REQUIRED ACTIONS ▸
1. Decide whether each statement agrees with the Savannah travel entries below. Answer yes or no for each, and quote the words of the entries that settle it.
(a) The writer had the station alone on first arriving at 6:00 p.m.
(b) The writer checked the large bag only as far as Chicago.
(c) According to the guide, Savannah's plan came from Paris.
2. Repeat the passage of the Savannah travel entries between "It may be the" and "left earlier today.", inclusive.
3. Carry on the Savannah travel entries, beginning after their final sentence.
═════ DOCUMENT SEGMENT
• Tag Archives Savannah
  • Savannah Train Station

    Beltane         Waxing Dyan Moon

    Savannah Amtrak Station, waiting on the Silver Meteor which the stationmaster said will be 20 minutes late.

    After leaving the rental car to the tender mercies of the Alamo cleaners, I took a taxi from the airport to the Amtrak station. In the process I rode on early 20th century technology to get to 19th century technology, displaced by the mid 20th century phenomenon of the commercial jet.

    When I first arrived at 6:00 p.m., I had the station all to myself. The stationmaster asked how far I wanted to check “this big boy.” All the way to Minneapolis.

    He gave me a new ticket folder because the trip down had crumpled the old one.

    The first additional travelers to arrive were a short, squat man with brill cream slicked back hair, an Asian boy in sandals whom he treated as a son and two short pinch fenced red heads headed back to some school or the other. They were family and had, apparently long ago, mastered the art of conversations in which each of them talked at the same time. It was a peculiar experience. Like watching unfamiliar animals in their habitat.

    Now there are many people in the station, that movement of people in and out of public places that finds them alternately empty and crowded, as tides of passengers or audiences or students come and go. The change is from dead to alive, a space with no buzz to a space filled with the agendas of strangers mixed together for a brief period.

    It may be the relative novelty of train travel, but all this seems more human, certainly less desparate than the airport, even the small one I left earlier today.

    Now there are two Amtrak employees here.

    Every one stays in their small spaces, talking to those whom they know. One thing travelers do is find small spaces they can claim as their own. This space, no matter if its only a plastic seat in a crowded room, provides a refuge from the chaos of others and their unknown purposes. This is one of the chief advantages of train travel, it allows a space with real boundaries, a place you can fall asleep while traveling.

    Yes, it takes longer, but the process has a definite scale to it that seems to match me. Rather than flung in the air by great jet engines, we will glide over the rails, pulled forward by hulking engines with humans at the controls, in fact riding on the engine itself.


  • Savannah–Creek for Marsh Grass

    Beltane            Waning Flower Moon

    The Gray Line Tour of Savannah did its job.  It was a quick overall view of the city with a dash of information on Hilton Head Island.

    Savannah and Philadelphia (according to the guide) are the only cities in the US laid out to plans conceived before their planners arrived in this country.  Savannah’s plan came from London, a scheme to rebuild it.

    When I lived in Irvine Park in St.Paul, it was much like the older squares in Savannah.  It had Federalist architecture as well as later 19th century styles.  In fact, Savannah reminded me of St. Paul, especially Summit Avenue and Irvine Park.
══════════
═════ LISTED RECORDS
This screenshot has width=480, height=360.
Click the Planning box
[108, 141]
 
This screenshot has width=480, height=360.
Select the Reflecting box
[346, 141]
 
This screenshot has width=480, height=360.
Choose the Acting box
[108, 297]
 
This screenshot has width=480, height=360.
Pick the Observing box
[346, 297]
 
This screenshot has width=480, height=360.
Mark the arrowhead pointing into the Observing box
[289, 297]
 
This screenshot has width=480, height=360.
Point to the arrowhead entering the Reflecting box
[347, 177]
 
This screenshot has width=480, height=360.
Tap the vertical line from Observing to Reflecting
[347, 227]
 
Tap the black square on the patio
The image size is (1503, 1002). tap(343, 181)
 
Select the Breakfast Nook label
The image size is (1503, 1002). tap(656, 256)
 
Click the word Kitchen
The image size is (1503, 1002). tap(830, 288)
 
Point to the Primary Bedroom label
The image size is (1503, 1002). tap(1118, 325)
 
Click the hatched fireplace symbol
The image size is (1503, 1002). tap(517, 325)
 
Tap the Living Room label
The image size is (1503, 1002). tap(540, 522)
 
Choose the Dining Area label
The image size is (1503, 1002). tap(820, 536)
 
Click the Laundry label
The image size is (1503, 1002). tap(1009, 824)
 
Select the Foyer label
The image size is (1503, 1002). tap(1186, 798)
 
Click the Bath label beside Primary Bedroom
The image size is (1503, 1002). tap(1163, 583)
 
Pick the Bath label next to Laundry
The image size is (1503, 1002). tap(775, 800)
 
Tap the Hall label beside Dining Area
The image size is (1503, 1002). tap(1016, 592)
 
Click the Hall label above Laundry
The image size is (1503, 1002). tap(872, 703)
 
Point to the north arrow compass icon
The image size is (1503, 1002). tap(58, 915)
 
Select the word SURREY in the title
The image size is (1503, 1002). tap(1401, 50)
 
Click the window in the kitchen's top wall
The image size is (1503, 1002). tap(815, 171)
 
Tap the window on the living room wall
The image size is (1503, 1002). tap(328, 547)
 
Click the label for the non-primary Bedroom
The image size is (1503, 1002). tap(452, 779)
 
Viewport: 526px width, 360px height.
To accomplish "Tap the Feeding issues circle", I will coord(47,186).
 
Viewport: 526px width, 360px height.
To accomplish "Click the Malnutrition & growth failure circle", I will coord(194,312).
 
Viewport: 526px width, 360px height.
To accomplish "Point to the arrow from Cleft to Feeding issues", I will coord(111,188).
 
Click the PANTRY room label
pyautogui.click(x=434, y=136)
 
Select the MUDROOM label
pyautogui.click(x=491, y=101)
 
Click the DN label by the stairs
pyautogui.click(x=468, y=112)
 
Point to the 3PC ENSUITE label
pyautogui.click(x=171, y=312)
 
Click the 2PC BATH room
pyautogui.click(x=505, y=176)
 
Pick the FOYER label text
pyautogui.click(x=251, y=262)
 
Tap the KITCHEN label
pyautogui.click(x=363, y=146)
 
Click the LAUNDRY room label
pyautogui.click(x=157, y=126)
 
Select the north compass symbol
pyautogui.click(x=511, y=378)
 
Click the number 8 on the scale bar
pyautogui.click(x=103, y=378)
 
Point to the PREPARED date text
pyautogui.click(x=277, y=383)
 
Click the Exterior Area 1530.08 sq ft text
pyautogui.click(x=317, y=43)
══════════
ANSWERS ▸
1.
(a) Yes: "When I first arrived at 6:00 p.m., I had the station all to myself."
(b) No: "All the way to Minneapolis."
(c) No: "Savannah’s plan came from London, a scheme to rebuild it."

2.
It may be the relative novelty of train travel, but all this seems more human, certainly less desparate than the airport, even the small one I left earlier today.

3.
    The strange part, though, was the weather.  Yesterday Savannah had the lowest maximum temperature (66) of any year since 1875!  It has been rainy and chilly since I got here.  The tour itself lost something of its Southern ambiance with the chill.

    I did see the house where the murder (or misfortune, as the people in the house now call it) occurred that prompted the book and the movie, Midnight in the Garden of Good and Evil.

    Tours rarely attract me, but I wanted a quick look at Savannah to see if I might want to spend more time there. I’m not sure.  Period houses lose their appeal for me pretty quickly.  Maybe if it warms up.

    Kate and I had a low country buffet with her pediatric colleagues tonight.


  • Leaving on A Slow Train

    Beltane                         Full Flower Moon

    A week from tonight I will be asleep or almost so on an outbound train from Chicago to Washington, D.C.  After several hours during the day on Saturday in D.C., the train for Savannah leaves Union Station, arriving around 6:30 a.m. the next day.  Slow travel seems to fit with the life I’ve come to lead, one that waits on the natural rhythms for flowers and vegetables, fruit and honey.

    Travel became a family insignia, we should have trains, planes and ships, buses and taxis on our family crest, the Ellis family crest that is.  We are a peripatetic group.  Mark travels regularly around Southeast Asia, frequenting Cambodia, Laos and Vietnam while basing himself in Thailand.

    Mary will travel sometime this year to Athens from Singapore where she will present the results of her Ph.D. work.  She gets to England now and again in addition to returning to the US.  She will not, however, be able to come this year because the Singapore Government has banned official travel to the US due to the H1N1 flu.  Her travel is official because the university for which she works pays for her ticket and the university is an arm of the government.